_Problem set_
[1] In the parliamentary exchange on cycling, write out the part that opens with the words "I am grateful" and closes with "view of it.", switching "safety criteria" to "safety standards".
[2] Answer these about the parliamentary exchange on cycling:
(a) In what year was the first speaker deposed as chairman of the all-party cycling group?
(b) What is the name of the Cyclists' Touring Club campaign mentioned?
(c) In which country has the Secretary of State lived and worked, where turning on red lights is routine for motor vehicles?

_Document extract_
* * *

I am sure that the Secretary of State knows that I used to be the chairman of the all-party cycling group—until I was deposed in a very new Labour putsch in 1997, which installed Mr. Clarke, as an excellent chairman. I think I am still the vice-chairman, but I am not sure.
The Secretary of State may know of the Cyclists' Touring Club "Safety in numbers" campaign, which makes the valid prognosis that cycling becomes safer when more people do it, not only because motorists have to slow down, but because cyclists like me know when driving a car how dangerous cycling is. In his project, will he ensure that local authorities realise that the more cyclists there are, the safer cycling becomes, and that they should not simply try to get cyclists out of the way?
I am sorry that 12 years on, the hon. Gentleman still feels such personal resentment about the operation of democracy in the House, but it is a clear testament to his commitment to cycling. I hope that every day when he thinks about that terrible injustice, he will nevertheless reflect on the great success of the all-party cycling group in promoting cycling. No doubt, he will continue to play a part in that.
More seriously, as the hon. Gentleman said, it is important that we continue to encourage cycling and, indeed, walking, and that they should be done safely and securely. I strongly support his suggestion and I take a keen interest in this area of Government activity. We want to promote cycling and we want more people to take advantage of it—safely.
As a fellow cyclist, I commend the CTC campaign. At the same time, last week an important National Audit Office report drew attention to the threat to cyclists and pedestrians. I have always worked on the basis that one out of 10 motorists does not behave safely with regard to cyclists, and that one in 10 of those is a homicidal maniac. Is it time, particularly in rural areas, that we trained motorists to be far more responsible in their treatment of cyclists? Surely the Department could take that up.
My hon. Friend makes some important points. We welcome the findings of the NAO report and will carefully consider its contents. Concern has been expressed about the apparent recent increase in the number of cyclists killed or seriously injured, but over the trend period, the reduction is clear: cycling is becoming safer. The reasons for the very recent increase are not entirely clear to us, but we are looking into it.
It is important that we continue to promote safe cycling. We invest significant sums of public money in cycling training, which we are expanding across schools. We need to continue to support that work, so that we have safe cyclists in future.
The Secretary of State will understand that an increase in cycling can lead to a lower risk for each cyclist but a greater number of casualties among cyclists—that is one of the consequences of modal shift.
Will the Secretary of State ensure that his study, when it is published, shows both that crashes are a consequence of conflict, and that secondary protection makes a difference?
Will the Secretary of State ensure that a comparison is made between the Netherlands, where cyclists tend not to wear energy-absorbing helmets, and this country, where cyclists do tend to wear them, even though the CTC has not got around to recommending it?
The hon. Gentleman makes some good points and I will certainly take them into account when the report is published. I would like to spend a little more time studying the success of cycling in the Netherlands. Safety is clearly important, and I believe that we should campaign to encourage people to wear cycle helmets, which can help in especially serious conflicts between cyclists and motor vehicles.
As a heavy-goods driver and a cyclist, I understand all too well the hazard caused to cyclists from the rear wheels of large vehicles, particularly at junctions. Does the Secretary of State think that the proposal from our brilliant Mayor of London, Boris Johnson, to allow cyclists to turn left on red and thus get out of the way before the lights change might improve matters?
I am grateful for that suggestion from the multi-talented Front Bencher. I shall certainly carefully consider the proposal, although there are some concerns about the safety implications of such a relaxation. As one who has lived and worked in the United States, where turning on red lights is routine for motor vehicles, I know that the idea has been considered for motor vehicles generally in the UK. What is important is that we put the safety criteria first—we have to assess whether it can be done safely. If it can, I would certainly take a positive view of it.

* * *

_Recorded information_
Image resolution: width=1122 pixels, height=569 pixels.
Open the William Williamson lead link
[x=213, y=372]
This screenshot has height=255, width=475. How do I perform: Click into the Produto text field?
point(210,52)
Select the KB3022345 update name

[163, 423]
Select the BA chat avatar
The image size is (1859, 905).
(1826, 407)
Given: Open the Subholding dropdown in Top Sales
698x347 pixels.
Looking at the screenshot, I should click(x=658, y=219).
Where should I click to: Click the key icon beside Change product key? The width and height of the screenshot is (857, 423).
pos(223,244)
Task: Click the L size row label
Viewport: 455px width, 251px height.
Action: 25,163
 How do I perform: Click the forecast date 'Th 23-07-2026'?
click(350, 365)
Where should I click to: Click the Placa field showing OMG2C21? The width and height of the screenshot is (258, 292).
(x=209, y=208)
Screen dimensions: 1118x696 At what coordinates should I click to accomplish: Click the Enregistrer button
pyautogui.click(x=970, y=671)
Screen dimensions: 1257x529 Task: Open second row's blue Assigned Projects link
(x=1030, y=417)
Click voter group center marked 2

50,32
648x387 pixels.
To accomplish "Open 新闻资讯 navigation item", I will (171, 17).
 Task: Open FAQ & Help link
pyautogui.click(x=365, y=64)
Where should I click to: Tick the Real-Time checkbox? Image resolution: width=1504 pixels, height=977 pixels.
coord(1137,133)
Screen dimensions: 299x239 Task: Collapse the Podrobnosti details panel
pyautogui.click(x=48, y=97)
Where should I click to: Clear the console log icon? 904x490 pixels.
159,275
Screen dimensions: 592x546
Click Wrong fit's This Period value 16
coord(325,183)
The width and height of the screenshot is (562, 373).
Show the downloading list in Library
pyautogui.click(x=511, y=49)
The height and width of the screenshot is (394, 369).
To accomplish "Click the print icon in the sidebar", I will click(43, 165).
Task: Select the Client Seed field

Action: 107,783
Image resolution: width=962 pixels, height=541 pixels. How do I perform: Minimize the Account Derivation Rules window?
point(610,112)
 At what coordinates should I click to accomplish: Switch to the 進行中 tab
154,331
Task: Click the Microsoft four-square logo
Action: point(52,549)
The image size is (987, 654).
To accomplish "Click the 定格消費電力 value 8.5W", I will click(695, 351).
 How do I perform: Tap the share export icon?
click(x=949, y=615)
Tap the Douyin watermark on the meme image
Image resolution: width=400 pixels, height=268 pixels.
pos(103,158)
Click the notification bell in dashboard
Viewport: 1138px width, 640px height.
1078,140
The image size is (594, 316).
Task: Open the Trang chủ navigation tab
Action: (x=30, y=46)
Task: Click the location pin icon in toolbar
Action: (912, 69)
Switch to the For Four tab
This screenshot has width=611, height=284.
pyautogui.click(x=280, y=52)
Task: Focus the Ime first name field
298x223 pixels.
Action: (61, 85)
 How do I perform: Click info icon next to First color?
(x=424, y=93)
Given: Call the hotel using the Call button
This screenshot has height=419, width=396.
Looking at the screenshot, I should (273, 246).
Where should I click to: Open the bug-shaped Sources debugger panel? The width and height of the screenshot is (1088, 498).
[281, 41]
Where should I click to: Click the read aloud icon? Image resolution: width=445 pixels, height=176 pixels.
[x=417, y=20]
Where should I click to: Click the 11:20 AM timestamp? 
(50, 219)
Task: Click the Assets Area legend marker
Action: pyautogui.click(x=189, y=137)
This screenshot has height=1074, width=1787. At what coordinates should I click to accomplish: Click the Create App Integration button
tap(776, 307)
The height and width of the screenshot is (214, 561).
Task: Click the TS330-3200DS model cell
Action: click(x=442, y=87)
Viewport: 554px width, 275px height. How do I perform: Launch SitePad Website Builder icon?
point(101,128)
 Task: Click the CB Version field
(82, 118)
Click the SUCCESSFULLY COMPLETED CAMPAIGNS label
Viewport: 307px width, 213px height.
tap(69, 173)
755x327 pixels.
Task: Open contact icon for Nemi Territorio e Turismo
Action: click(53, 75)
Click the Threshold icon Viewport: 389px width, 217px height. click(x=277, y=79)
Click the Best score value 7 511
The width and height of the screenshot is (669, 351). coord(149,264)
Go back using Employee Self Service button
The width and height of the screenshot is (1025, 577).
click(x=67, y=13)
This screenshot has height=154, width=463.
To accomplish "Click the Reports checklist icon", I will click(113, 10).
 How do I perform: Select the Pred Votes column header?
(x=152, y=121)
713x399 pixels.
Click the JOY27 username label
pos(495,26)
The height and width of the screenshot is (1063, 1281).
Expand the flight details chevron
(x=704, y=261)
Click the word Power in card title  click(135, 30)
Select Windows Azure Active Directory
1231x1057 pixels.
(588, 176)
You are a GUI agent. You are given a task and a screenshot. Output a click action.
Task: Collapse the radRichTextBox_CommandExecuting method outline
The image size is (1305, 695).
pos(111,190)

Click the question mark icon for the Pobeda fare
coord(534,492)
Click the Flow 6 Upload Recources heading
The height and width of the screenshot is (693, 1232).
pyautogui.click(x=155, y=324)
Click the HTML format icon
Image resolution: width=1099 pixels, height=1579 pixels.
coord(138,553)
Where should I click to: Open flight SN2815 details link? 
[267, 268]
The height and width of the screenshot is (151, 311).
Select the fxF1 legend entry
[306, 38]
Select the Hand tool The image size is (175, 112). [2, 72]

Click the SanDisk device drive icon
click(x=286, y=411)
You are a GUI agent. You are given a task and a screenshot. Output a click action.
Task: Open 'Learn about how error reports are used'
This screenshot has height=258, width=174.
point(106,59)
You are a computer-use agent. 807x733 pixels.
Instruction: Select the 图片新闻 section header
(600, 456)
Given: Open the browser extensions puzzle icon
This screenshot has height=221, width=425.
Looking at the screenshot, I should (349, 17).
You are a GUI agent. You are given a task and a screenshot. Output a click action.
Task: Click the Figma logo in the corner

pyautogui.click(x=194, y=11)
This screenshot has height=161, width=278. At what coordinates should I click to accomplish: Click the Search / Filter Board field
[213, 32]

* * *

_Response list_
[1]
I am grateful for that suggestion from the multi-talented Front Bencher. I shall certainly carefully consider the proposal, although there are some concerns about the safety implications of such a relaxation. As one who has lived and worked in the United States, where turning on red lights is routine for motor vehicles, I know that the idea has been considered for motor vehicles generally in the UK. What is important is that we put the safety standards first—we have to assess whether it can be done safely. If it can, I would certainly take a positive view of it.

[2]
(a) 1997
(b) "Safety in numbers"
(c) The United States